Non essere cattivo, Claudio Caligari, 2015
È difficile, a volte impossibile, fuggire dall’ambiente in cui si è cresciuti, soprattutto quello delle borgate, ci sono regole, meccanismi e rituali che nel corso degli anni ti entrano dentro, che si imparano da quando si è bambini, diventando parte delle persone, creando dipendenza, come una droga, uno se ne vorrebbe liberare ma non ci riesce, finisce sempre per ricadere negli stessi errori, nei medesimi vizi.
E la storia di Cesare e Vittorio non è tanto diversa, quel desiderio di cambiare, di trasformarsi è solo un’illusione, una via di fuga mentale che non porterà da nessuna parte. Non sarà un lavoro onesto a liberarli dalla propria vita passata, perché i due ragazzi sono stati già fregati nella loro testa, come quasi tutti, nei bisogni che credono necessari, nei limiti di un mondo chiuso che non riusciranno mai a superare.

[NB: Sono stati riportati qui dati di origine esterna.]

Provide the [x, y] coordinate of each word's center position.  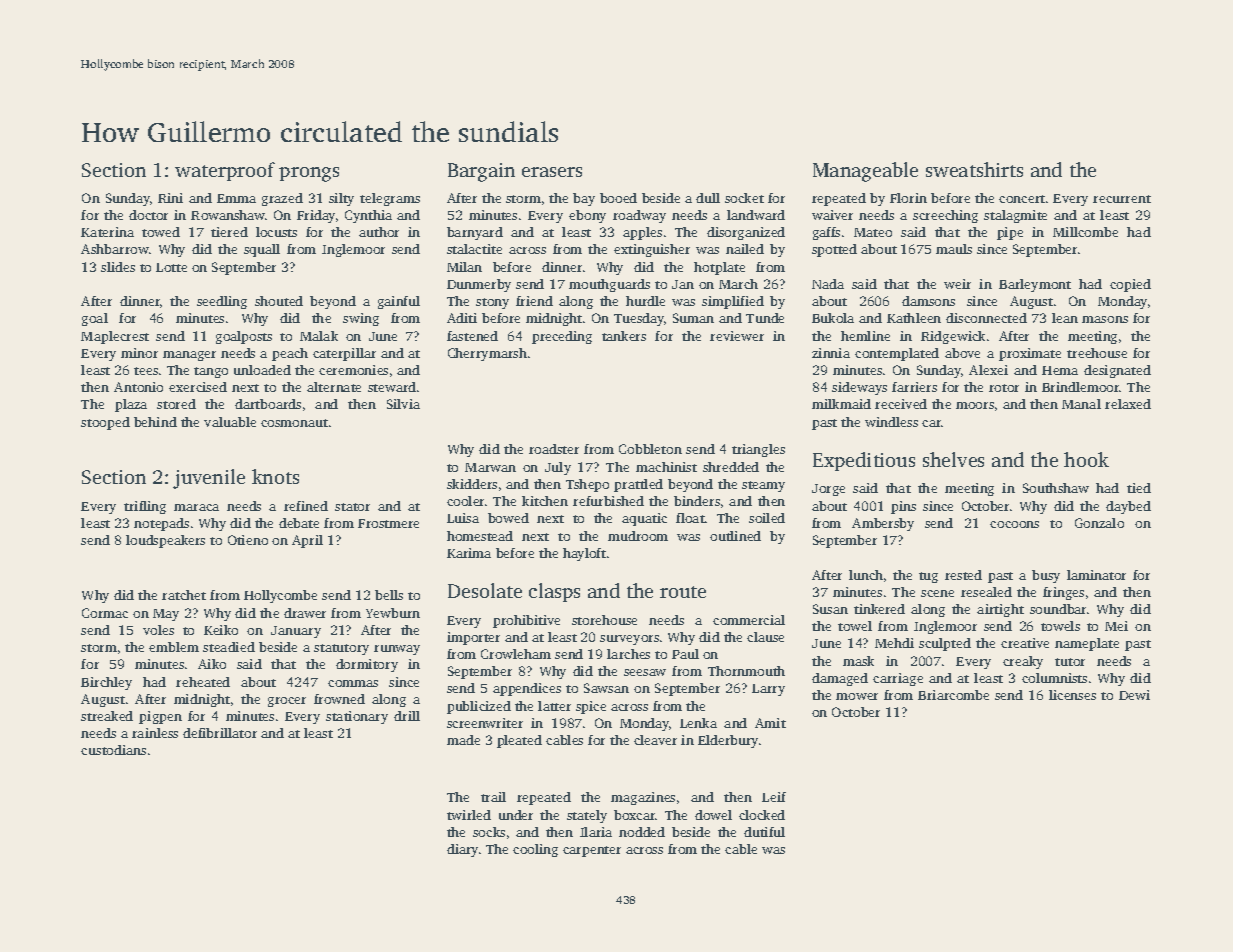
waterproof [225, 171]
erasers [552, 172]
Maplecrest [115, 337]
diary [462, 850]
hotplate [719, 268]
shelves [953, 459]
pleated [519, 741]
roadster [554, 449]
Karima [469, 553]
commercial [749, 620]
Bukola [833, 318]
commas [353, 683]
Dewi [1134, 695]
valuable [230, 422]
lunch [866, 575]
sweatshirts [974, 169]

A metà degli anni novanta, a Roma e Ostia (colonia della delinquenza della Capitale e del Litorale) giravano enormi quantità di pasticche, ecstasy e amfetamine e Cesare e Vittorio i soldi se li guadagnano così, spacciando (anche cocaina) e ricomprando merce per spacciare di nuovo, per poter vivere e pagarsi anche tutte le sostanze che loro consumano. Caligari conosce bene quel mondo e i suoi protagonisti ne incarnano spirito e comportamenti, linguaggio e stile. Il regista riesce a cogliere la purezza di emozioni intense e vere, improvvise e vibranti, che fioriscono sullo schermo e dentro il cuore dello spettatore. Uno sguardo sempre sincero quello di Caligari, comprensivo, a tratti, anche se mai assolutorio, che cerca di abbracciare i ragazzi, nei momenti più cupi, quando il dolore e la disperazione bruciano, quando tutto sembra che stia per precipitare di nuovo.

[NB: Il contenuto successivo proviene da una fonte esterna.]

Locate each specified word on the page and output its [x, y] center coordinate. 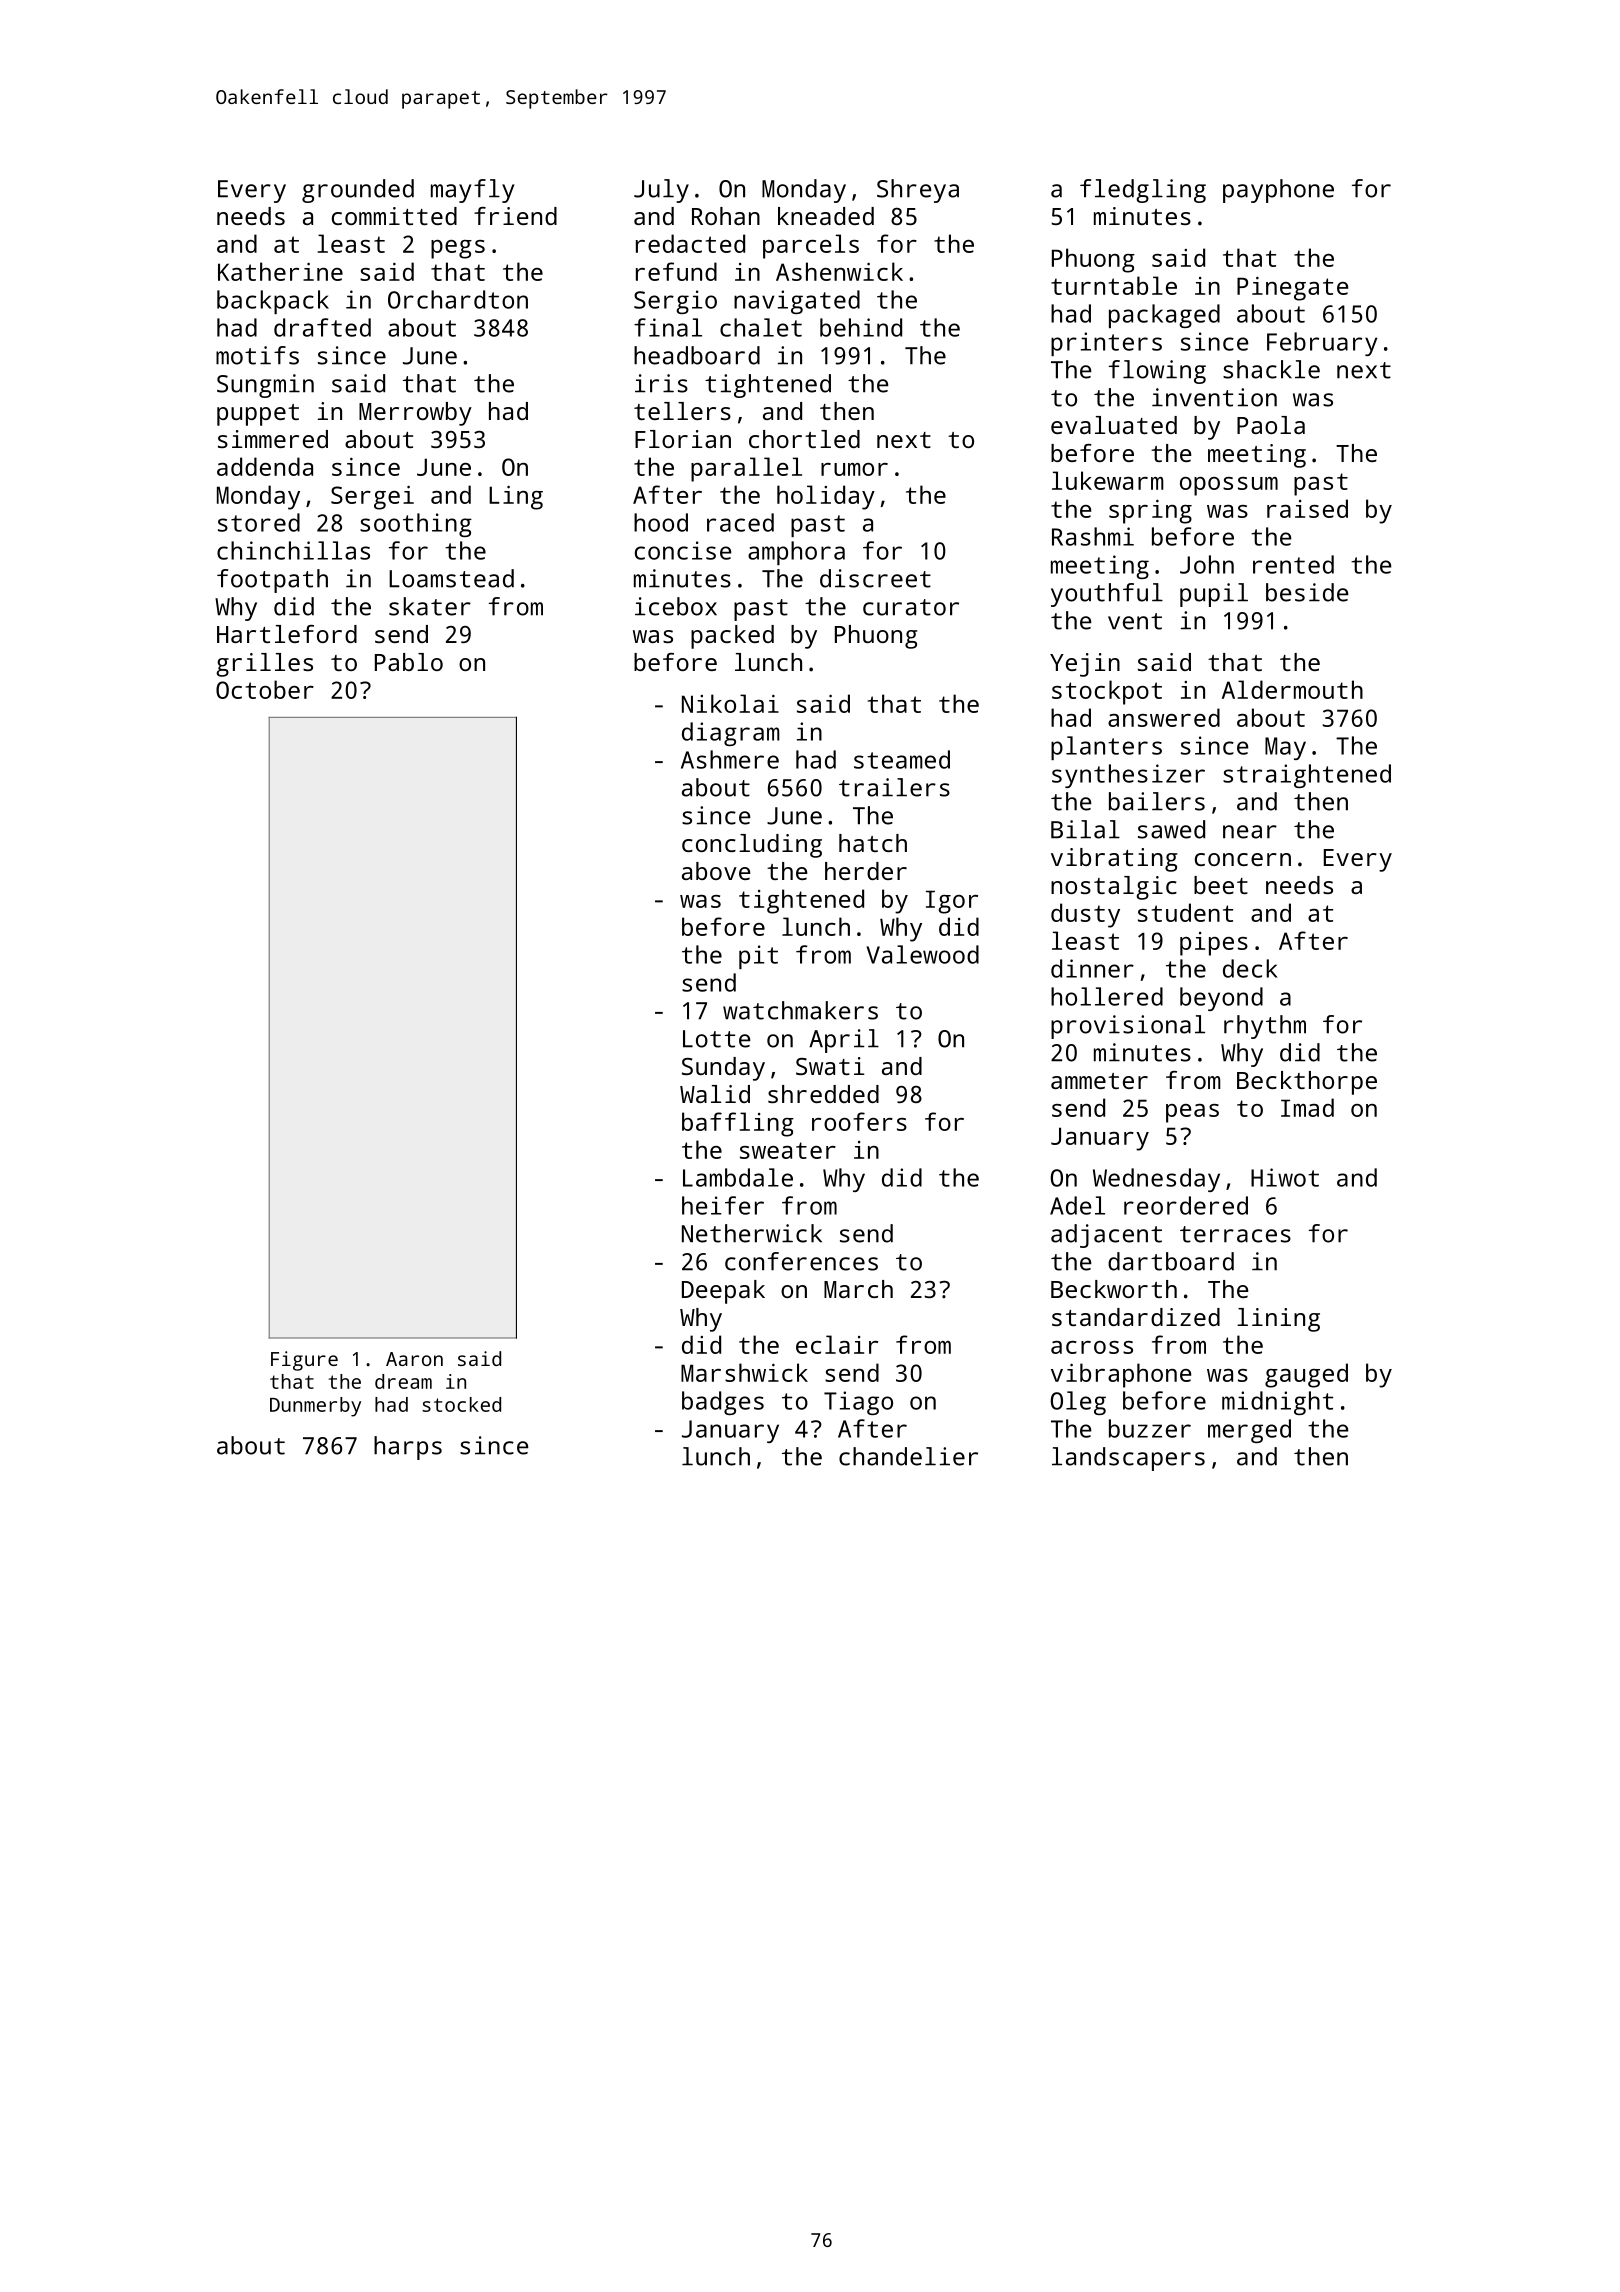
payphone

Ci sono echi di Pasolini e Scorsese, dei ragazzi di vita del primo e delle mean streets del secondo e anche del loro linguaggio cinematografico che sembra intrecciarsi con quello dello stesso Caligari, ci sono flash di Johnny Boy nell’interpretazione di Luca Marinelli, così mimetico nel dare corpo e voce a Cesare, che persone così, quasi venti anni fa, per strada o a scuola le incontravi davvero.
E poi di nuovo lei, l’eroina, nell’inizio/citazione di Amore Tossico, nelle siringhe lasciate in spiaggia, nelle morti per AIDS, in quel sacchetto che Cesare guarda intimorito e attratto. Per poi cedere, come tutti.

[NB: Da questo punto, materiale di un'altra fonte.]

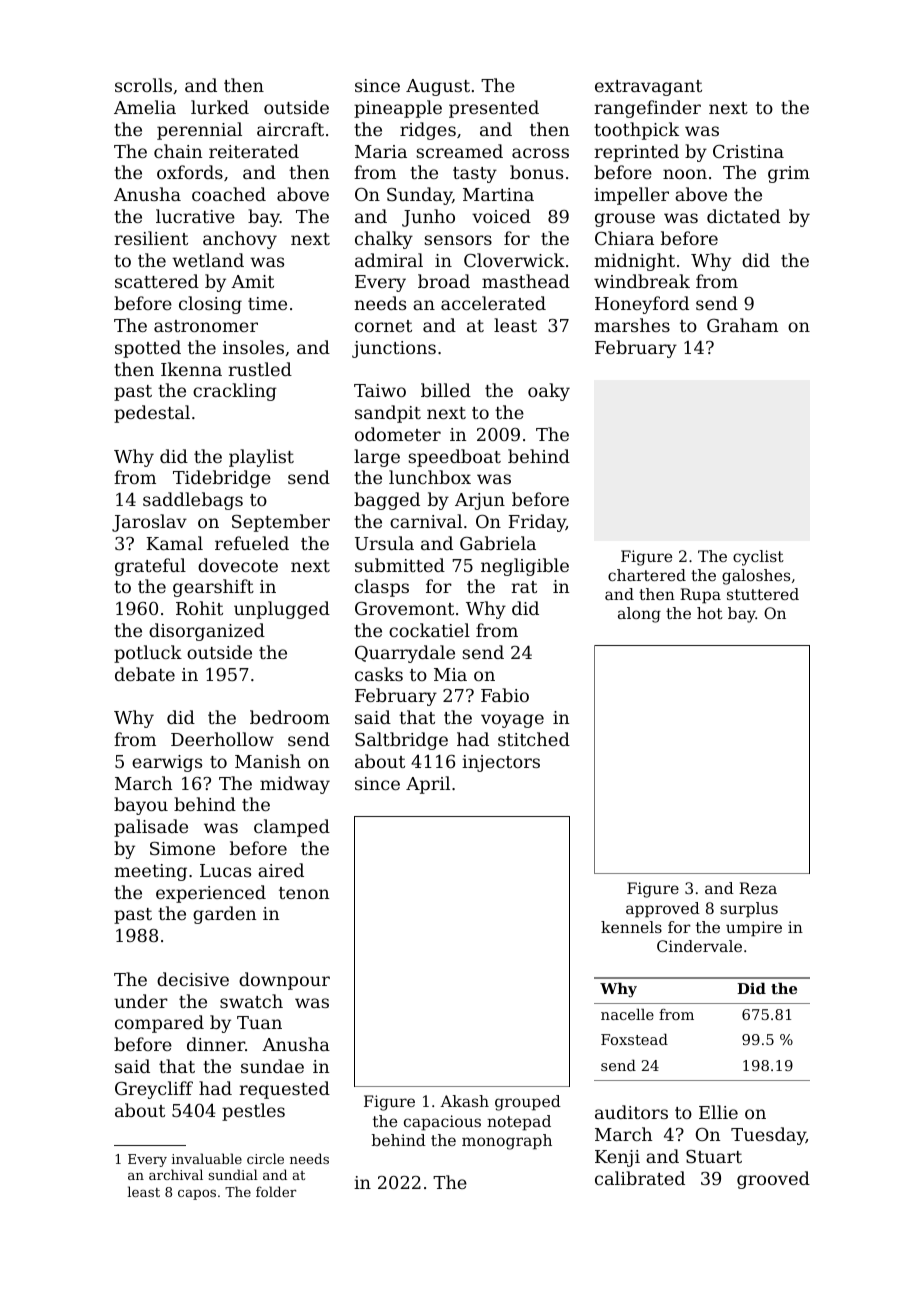 Image resolution: width=924 pixels, height=1308 pixels. I want to click on anchovy, so click(240, 240).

Cicli umani e vite interrotte, dietro di esse il mare, da non guardare troppo, perché poi arrivano i pensieri ed essere cattivi, sulla terra ferma, rimane l’unico modo, per alcuni, per sopravvivere a quelle onde, sperando che la dolcezza di uno sguardo o di un contatto arrivi poi, improvvisa, a salvarci e renderci diversi.